SHONEN KNIFE

Shonen Knife

Burning Farm

Yama-no Attchan

Pretty Little Baka Guy

712

(Oglio)

BANANAS AND BARBIE TOGETHER AGAIN WITH THE RELEASE OF THE FIRST 10 YEARS OF JAPANESE SUGAR-PUNK TRIO.

Shonen Knife was one of Kurt Cobain's favorite bands, and it's easy to see why. The trio seems to be everything Nirvana wasn't: female, Japanese, willfully childish, unabashedly gleeful and partial to songs about food and animals. "Even if I have hardships, it doesn't reflect in my songwriting," singer-guitarist Naoko Yamano says in the press release accompanying the reissue of the band's first four albums. "My policy is 'music should be fun.' Music is entertainment." No wonder Cobain sought refuge in her band's sugar-high pop-punk. But a closer reading of 1983's Burning Farm, 1984's Yama-no Attchan, 1986's Pretty Little Baka Guy and 1991's 712 reveals that not everything was so sweet.

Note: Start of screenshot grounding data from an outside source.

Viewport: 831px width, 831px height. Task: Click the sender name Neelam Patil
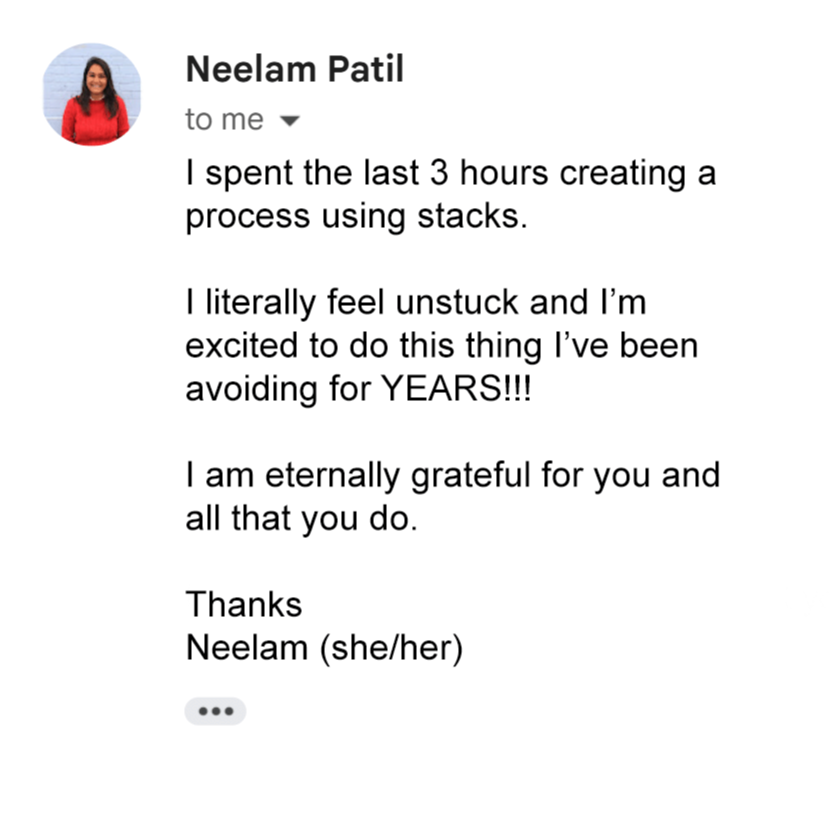[x=295, y=69]
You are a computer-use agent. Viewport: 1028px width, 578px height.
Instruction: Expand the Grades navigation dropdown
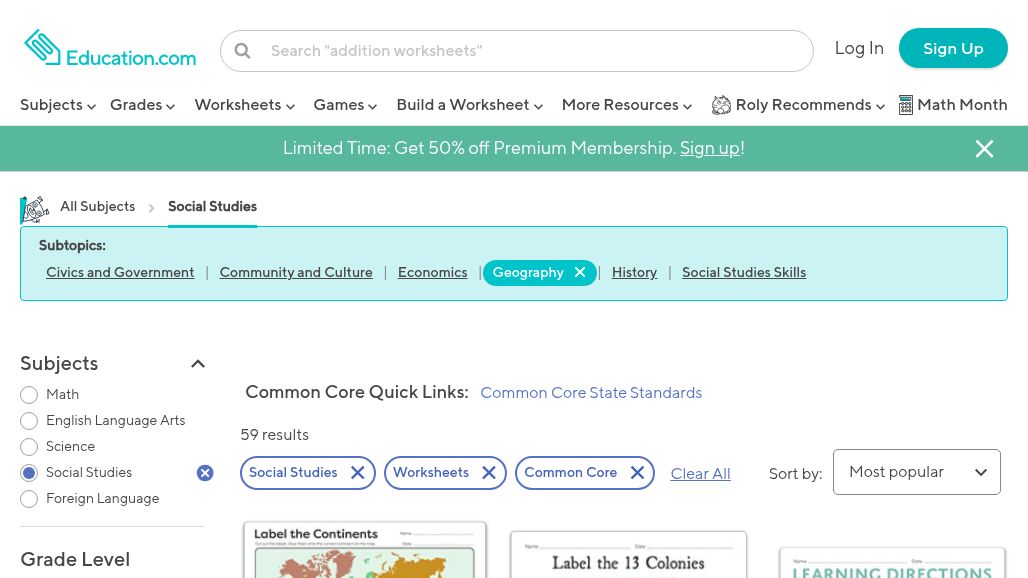click(142, 105)
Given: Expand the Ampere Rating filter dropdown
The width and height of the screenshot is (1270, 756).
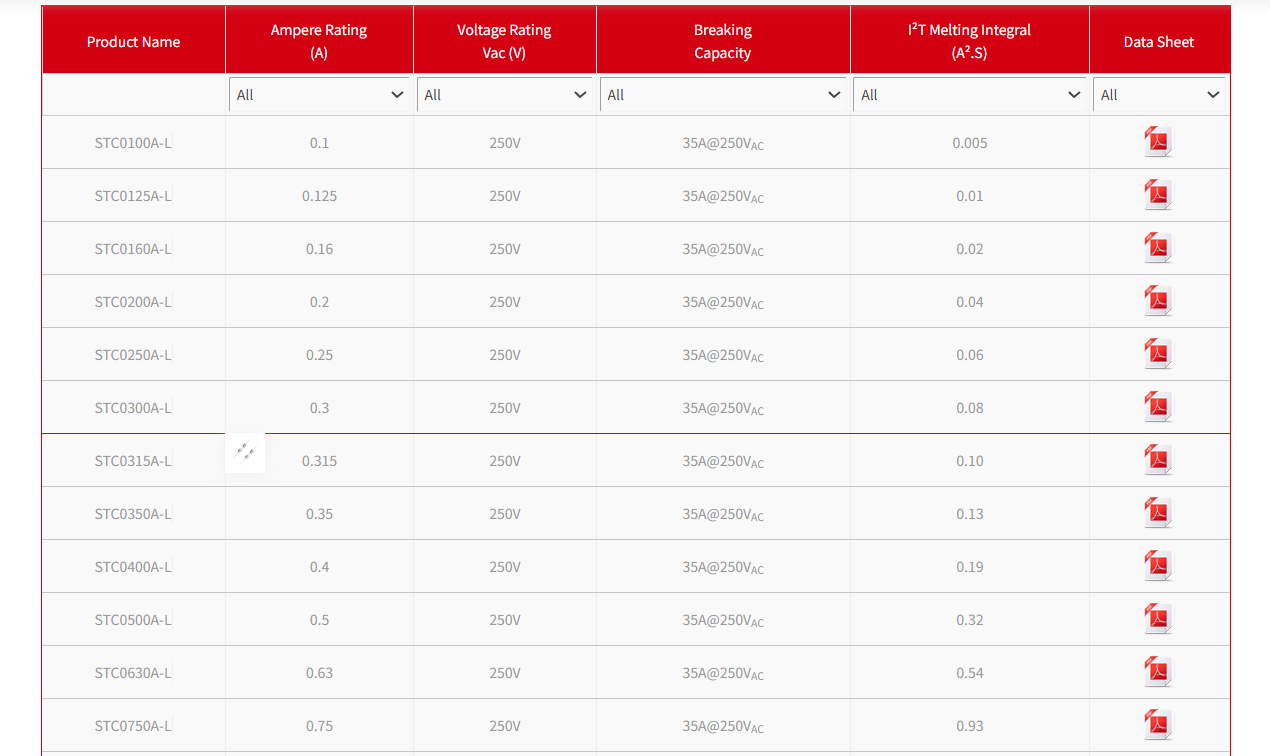Looking at the screenshot, I should pos(319,95).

Listening to Shonen Knife is kind of like snorting Pixy Stix: Maybe you'll puke, maybe you'll become an addict. The sound of a grown woman chirping about bananas (one of Yamano's favorite lyrical subjects) in Japanese can be either delightful or deeply unsettling. Is Burning Farm's "Twist Barbie" ("Blue eyes, blond hair/ Tight body, long legs/ She's very smart/ She can dance well…I wanna be Twist Barbie") simply juvenilia, or is there some sort of ironic feminist subtext here? What is up with Yama-no Attchan's "Chinese Song" ("Tons of Chinese are coming by bikes…Tons of Chinese are walking in their uniforms")? Why does Naoko Yamano sound so sad when she sings 712's "Fruit Loop Dreams"? And who thought it would be a good idea to cover John Lennon's "Luck of the Irish" as a duet with Redd Kross's Jeff McDonald on that same album?

Of course, such questions can be easily ignored in the face of the sheer joy exuded in the playing on these records. Shonen Knife was formed in 1981, with Naoko's sister Atsuko on drums and Michie Nakatani on bass. All three were secretaries at the time, and rocking out helped them let off steam. Burning Farm is the band at its rawest: tick-tock drumming, hopping basslines, three-chord riffs drowned in fuzz. Kitchen-sink percussion and wordless vocal interjections dot the sonic landscape. Songs like the dub-tinged "Parallel Woman" and the "Land of 1,000 Dances"-aping title track clatter along unsteadily, threatening to fall apart at any moment.

With each album, Shonen Knife's playing gets tighter and the production more polished, but the band never loses its dinky charm. The members are also acutely aware of their place in the world. "Nick Lowe, Costello, Beatles, Redd Kross, Ramones, Buzzcocks/ Shonen Knife is a cult band," Yamano raps on "Shonen Knife," the opening track on 712. By 1991, they were indeed an underground sensation, beloved by the American indie-rock community and eventually signed to Capitol and Virgin. They never broke through to the mainstream, but they also never broke up and continue touring and releasing new material.

Believing that Shonen Knife is all fun and games sells the band short. Thanks to punk music, three women in Japan have spent the past 20 years being rock stars rather than office clerks. But reading too much into them also misses the point. If Kurt Cobain were around today, he'd throw these reissues on the stereo, crank it up loud, and just dance, dance, dance. (Amy Phillips)

Shonen Knife plays its 501st live show Wednesday, March 30, at Dante's. 9:30 pm. $10 advance, $12 day of show. 21+.